И замолчал. А Марина говорит:

— Мить, — говорит, — а ты на мне теперь женишься или как?

— Женюсь, — Салов ей отвечает. — Конечно. Куда ж я, — отвечает, — денусь?

Ну, Марина обниматься полезла, а он, Салов, говорит:

— Только я сейчас на минутку забежал. К тебе. По одному делу. И мне обратно надо бежать. Назад. А завтра я позвоню и, это, приду. И женюсь. На тебе.

И Салов ушел от Марины и поехал не к Гале, а к себе. Домой. Сел в троллейбус и поехал. А в троллейбусе в этом, куда он сел, в нем ехали следующие люди: сзади ехали двое парней подросткового возраста с такого же близкого возраста девушкой, и девушка эта сидела на руках у одного парня и целовалась с другим парнем. Потом там ехала группа женщин, находящихся в алкогольном опьянении высокой степени, а одеты они были в натуральные меховые изделия, и на пальцах у них блестело по многу колец с камнями и без камней, и все они ругали матерными словами и выражениями сучка Геру Мухина. Еще в троллейбусе ехал старый дед с костылем и без левой ноги. Он лежал, обняв свой костыль, в проходе на полу и спал, и от него пахло свежей мочой.
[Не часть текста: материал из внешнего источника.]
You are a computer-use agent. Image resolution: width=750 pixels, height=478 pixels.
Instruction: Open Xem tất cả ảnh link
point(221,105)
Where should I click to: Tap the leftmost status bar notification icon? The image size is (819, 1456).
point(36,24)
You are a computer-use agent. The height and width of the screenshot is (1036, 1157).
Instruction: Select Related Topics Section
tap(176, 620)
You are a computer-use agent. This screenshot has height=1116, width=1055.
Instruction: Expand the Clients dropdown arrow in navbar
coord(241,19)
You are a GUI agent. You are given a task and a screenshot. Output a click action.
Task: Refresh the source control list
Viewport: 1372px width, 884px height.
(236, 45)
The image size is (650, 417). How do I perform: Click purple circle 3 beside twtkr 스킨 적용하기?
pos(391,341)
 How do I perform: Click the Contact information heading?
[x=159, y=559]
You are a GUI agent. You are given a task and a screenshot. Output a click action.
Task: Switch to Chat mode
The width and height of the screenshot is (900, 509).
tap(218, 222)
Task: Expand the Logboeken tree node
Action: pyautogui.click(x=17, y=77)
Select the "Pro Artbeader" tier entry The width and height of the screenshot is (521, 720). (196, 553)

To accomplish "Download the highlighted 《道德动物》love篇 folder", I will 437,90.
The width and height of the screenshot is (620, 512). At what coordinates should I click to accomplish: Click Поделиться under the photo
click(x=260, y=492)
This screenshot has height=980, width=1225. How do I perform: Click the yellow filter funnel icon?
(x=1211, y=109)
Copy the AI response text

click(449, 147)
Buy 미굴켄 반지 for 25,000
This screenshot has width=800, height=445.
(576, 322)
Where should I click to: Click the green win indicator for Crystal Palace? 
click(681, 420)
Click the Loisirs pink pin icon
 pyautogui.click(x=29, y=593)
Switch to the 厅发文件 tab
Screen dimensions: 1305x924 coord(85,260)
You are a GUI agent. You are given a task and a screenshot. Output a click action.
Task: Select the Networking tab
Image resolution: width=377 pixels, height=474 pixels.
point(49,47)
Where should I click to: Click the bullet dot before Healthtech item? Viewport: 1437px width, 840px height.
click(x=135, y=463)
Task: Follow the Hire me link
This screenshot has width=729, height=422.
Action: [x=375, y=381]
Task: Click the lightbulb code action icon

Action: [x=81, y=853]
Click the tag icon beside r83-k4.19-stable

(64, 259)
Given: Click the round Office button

А на сиденье впереди, которое развернуто против хода троллейбуса, ехал плоский человек с зеленой гармошкой. Человек был вроде как не в себе. Он таскал гармошку туда и сюда и дурным голосом на одной ноте орал украинскую народную песню:

Ты ж мэнэ пидманула,

Ты ж мэнэ пидвэла,

Ты ж мэнэ молодого

З ума-розуму звэла.

Так орал этот человек всю дорогу без передыху. А когда троллейбус приехал на конечную остановку и остановился, и открыл все двери, из них никто не вышел. Ни один человек не вышел. И Митя Салов не вышел. И водитель троллейбуса включил микрофон и сказал в него по типу того, как, слышал он, говорят в метрополитене города Москвы:

— Конечная, — сказал водитель в микрофон, — троллейбус дальше не пойдет, большая просьба освободить салон.

Но и водителя никто не послушал. Или же его не услышали. Или не поняли из-за звуков гармошки и голоса плоского человека, который все громче и громче орал свою жуткую песню, и песня эта не имела в его исполнении ни конца, ни смысла.